#### Problem requirements:
Look below for the line that has "You are a GUI". Set down the lines from there through the line that has "Given: Toggle the", exactly as written.

___ Input data

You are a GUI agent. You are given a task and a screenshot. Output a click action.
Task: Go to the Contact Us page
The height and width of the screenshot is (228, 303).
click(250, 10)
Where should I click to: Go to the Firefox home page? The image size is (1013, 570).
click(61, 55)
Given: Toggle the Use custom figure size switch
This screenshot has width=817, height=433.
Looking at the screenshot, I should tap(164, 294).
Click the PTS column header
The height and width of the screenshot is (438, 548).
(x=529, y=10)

______
___ Input data

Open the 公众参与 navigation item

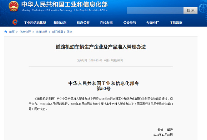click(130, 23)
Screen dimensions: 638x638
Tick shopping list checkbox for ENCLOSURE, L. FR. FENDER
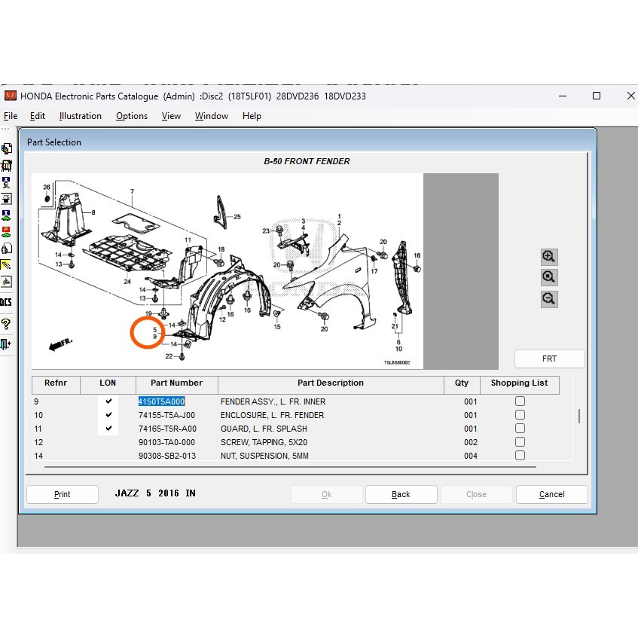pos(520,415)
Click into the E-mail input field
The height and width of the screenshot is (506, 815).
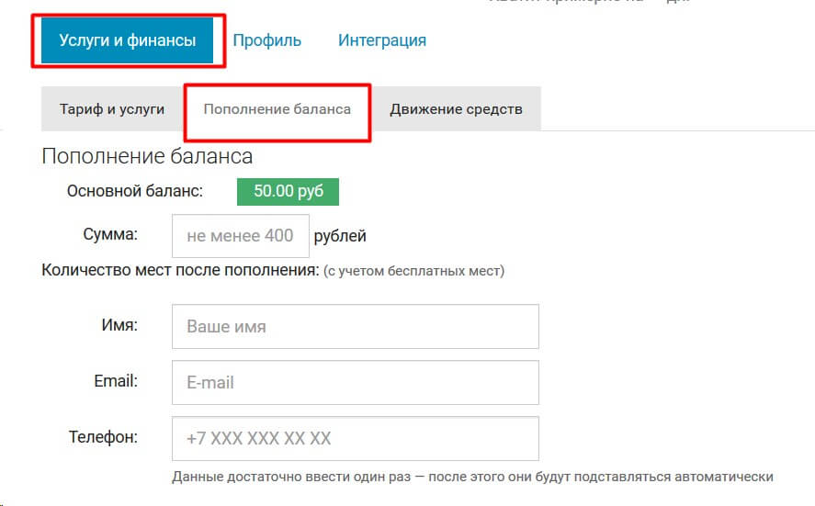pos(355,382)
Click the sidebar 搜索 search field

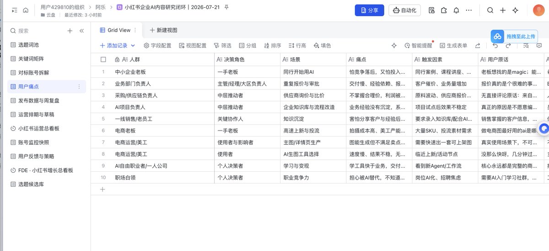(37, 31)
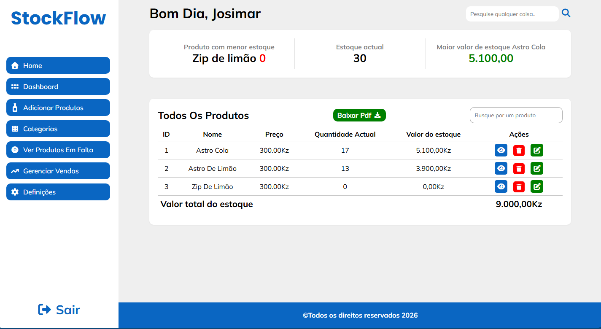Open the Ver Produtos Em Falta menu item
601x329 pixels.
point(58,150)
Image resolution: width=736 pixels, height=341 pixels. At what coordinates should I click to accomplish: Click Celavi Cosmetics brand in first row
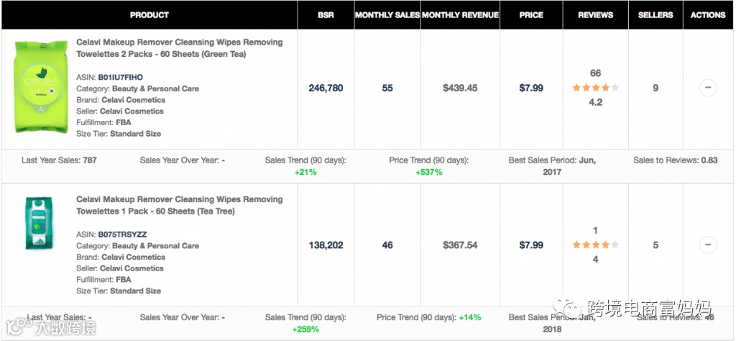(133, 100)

______

#### Final answer:
You are a GUI agent. You are given a task and a screenshot. Output a click action.
Task: Go to the Contact Us page
The height and width of the screenshot is (228, 303).
click(250, 10)
Where should I click to: Go to the Firefox home page? The image size is (1013, 570).
click(61, 55)
Given: Toggle the Use custom figure size switch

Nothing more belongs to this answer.